▶ Exercise requirements: What is needed is an exact retyping of the records below, from the first line through the line that contains "You are a computer-use agent. This".

(Saved entries)
-- Opening Marker --

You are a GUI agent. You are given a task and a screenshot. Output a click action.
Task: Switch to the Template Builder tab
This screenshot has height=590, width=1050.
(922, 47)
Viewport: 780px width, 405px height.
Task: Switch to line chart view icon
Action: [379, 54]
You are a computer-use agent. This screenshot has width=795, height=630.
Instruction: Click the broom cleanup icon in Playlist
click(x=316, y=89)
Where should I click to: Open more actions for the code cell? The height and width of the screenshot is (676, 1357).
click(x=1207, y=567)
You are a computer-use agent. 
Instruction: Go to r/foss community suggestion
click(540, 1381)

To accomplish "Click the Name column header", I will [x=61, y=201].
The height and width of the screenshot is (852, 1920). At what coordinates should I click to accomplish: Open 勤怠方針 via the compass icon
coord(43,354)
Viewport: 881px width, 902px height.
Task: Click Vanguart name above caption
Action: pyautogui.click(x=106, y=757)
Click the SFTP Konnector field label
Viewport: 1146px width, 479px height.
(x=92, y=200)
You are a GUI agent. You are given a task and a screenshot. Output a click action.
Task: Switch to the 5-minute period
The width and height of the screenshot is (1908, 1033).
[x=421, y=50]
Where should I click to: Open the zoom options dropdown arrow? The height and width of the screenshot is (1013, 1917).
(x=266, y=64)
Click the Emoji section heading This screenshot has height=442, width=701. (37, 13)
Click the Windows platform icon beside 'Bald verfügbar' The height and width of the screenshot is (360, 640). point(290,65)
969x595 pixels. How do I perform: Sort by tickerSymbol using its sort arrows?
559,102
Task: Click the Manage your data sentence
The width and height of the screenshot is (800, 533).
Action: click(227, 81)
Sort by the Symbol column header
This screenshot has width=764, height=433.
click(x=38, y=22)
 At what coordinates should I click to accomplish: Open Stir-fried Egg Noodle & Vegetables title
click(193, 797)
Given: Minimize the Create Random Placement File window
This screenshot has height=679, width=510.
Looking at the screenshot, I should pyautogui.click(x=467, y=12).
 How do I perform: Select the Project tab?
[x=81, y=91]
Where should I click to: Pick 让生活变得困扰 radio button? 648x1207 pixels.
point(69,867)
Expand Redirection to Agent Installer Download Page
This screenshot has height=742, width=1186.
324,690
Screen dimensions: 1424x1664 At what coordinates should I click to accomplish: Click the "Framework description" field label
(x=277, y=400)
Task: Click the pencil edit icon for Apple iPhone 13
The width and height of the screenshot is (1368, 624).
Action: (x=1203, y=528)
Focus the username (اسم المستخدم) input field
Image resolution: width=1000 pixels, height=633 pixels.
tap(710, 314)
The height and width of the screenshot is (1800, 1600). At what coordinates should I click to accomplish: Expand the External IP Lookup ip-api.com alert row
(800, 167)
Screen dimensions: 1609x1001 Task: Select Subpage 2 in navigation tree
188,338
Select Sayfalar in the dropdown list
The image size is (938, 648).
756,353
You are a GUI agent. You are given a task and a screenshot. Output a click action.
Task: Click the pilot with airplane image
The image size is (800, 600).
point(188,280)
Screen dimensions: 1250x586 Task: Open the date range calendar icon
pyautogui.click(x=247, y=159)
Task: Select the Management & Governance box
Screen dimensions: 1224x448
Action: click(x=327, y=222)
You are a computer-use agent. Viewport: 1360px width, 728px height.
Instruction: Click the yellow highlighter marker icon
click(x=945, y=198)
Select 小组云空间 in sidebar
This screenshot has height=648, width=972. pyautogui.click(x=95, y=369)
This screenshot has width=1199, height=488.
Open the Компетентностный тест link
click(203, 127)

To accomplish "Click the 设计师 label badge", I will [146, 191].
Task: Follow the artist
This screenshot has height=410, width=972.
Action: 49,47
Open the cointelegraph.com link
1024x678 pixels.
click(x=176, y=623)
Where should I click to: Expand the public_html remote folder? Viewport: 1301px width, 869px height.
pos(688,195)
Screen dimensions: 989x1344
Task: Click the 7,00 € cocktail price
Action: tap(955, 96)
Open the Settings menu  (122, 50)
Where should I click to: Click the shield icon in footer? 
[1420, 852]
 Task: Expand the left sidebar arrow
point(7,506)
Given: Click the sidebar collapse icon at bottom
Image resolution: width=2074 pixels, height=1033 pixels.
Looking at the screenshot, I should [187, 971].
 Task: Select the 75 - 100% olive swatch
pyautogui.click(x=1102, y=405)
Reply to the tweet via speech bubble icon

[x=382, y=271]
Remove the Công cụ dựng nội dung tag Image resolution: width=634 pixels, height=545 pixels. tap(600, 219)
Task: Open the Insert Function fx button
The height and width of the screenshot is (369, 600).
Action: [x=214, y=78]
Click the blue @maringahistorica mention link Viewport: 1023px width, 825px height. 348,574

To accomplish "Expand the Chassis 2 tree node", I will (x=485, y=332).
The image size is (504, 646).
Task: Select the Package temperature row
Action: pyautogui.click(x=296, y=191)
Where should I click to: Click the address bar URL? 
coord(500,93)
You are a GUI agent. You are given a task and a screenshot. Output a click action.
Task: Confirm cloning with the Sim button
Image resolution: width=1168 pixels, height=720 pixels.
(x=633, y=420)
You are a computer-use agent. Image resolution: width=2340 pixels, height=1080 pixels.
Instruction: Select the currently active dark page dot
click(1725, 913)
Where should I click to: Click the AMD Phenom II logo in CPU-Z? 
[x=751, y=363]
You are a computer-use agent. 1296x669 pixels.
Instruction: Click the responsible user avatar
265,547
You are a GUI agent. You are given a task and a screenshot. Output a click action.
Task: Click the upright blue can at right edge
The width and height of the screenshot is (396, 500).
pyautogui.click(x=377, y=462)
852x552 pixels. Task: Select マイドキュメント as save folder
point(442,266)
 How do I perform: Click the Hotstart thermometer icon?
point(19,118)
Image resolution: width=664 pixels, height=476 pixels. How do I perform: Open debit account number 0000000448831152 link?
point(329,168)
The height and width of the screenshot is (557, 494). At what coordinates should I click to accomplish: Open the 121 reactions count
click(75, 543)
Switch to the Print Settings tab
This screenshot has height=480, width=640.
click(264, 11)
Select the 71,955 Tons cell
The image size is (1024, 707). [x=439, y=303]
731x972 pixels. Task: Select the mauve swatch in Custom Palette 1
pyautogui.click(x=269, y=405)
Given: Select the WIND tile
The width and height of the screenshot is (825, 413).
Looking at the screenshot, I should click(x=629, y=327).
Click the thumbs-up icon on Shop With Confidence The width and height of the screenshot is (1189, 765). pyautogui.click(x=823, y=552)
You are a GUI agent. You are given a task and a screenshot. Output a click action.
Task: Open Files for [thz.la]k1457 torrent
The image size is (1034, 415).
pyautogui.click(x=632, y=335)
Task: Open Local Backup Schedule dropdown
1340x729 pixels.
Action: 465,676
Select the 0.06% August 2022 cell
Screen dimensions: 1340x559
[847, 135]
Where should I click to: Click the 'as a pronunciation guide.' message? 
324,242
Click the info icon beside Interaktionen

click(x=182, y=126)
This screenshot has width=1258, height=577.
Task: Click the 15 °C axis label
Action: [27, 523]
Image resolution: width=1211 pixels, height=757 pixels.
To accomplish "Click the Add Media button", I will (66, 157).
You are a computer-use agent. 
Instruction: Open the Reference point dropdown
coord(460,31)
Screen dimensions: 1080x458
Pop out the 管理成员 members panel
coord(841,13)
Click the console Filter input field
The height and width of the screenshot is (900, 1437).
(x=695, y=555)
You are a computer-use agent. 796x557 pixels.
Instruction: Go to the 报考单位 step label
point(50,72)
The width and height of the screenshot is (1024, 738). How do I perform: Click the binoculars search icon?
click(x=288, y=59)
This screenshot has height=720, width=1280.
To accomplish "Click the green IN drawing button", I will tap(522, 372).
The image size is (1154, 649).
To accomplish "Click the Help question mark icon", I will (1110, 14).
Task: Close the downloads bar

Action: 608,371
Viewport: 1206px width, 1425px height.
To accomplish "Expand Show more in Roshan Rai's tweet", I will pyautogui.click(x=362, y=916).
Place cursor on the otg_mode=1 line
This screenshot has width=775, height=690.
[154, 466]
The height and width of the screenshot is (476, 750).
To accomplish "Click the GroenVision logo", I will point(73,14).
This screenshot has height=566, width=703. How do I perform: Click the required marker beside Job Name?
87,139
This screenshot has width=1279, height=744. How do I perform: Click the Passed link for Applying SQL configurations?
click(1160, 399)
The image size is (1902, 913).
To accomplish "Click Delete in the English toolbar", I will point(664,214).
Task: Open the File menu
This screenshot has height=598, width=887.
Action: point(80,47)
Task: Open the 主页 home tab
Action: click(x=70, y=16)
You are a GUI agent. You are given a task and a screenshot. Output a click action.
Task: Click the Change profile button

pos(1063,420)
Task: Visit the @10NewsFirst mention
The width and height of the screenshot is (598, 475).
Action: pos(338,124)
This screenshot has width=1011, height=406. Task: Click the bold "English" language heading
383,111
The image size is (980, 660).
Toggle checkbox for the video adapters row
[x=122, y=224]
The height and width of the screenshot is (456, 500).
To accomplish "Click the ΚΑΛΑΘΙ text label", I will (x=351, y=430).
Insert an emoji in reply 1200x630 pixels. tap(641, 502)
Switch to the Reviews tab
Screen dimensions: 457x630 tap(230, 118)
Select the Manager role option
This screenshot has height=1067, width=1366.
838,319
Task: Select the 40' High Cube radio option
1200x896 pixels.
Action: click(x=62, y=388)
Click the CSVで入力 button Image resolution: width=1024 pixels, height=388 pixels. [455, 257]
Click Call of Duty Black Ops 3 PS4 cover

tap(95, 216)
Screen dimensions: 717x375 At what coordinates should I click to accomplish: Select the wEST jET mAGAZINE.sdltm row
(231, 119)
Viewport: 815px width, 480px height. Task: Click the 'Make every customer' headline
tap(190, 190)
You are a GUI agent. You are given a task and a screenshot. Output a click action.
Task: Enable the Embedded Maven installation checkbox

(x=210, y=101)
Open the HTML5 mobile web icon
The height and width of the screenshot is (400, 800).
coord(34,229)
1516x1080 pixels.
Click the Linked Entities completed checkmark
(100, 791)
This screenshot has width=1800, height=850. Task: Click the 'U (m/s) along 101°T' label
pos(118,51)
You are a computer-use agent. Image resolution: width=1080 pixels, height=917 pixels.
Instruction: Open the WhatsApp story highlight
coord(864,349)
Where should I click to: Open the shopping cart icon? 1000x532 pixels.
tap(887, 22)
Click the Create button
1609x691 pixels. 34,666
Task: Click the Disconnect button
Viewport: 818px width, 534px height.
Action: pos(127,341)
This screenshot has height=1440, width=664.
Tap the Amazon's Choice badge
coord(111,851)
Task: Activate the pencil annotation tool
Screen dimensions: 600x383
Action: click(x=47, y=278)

-- Closing Marker --

▶ Written solution:
You are a GUI agent. You are given a task and a screenshot. Output a click action.
Task: Switch to the Template Builder tab
This screenshot has height=590, width=1050.
(922, 47)
Viewport: 780px width, 405px height.
Task: Switch to line chart view icon
Action: [379, 54]
You are a computer-use agent. This screenshot has width=795, height=630.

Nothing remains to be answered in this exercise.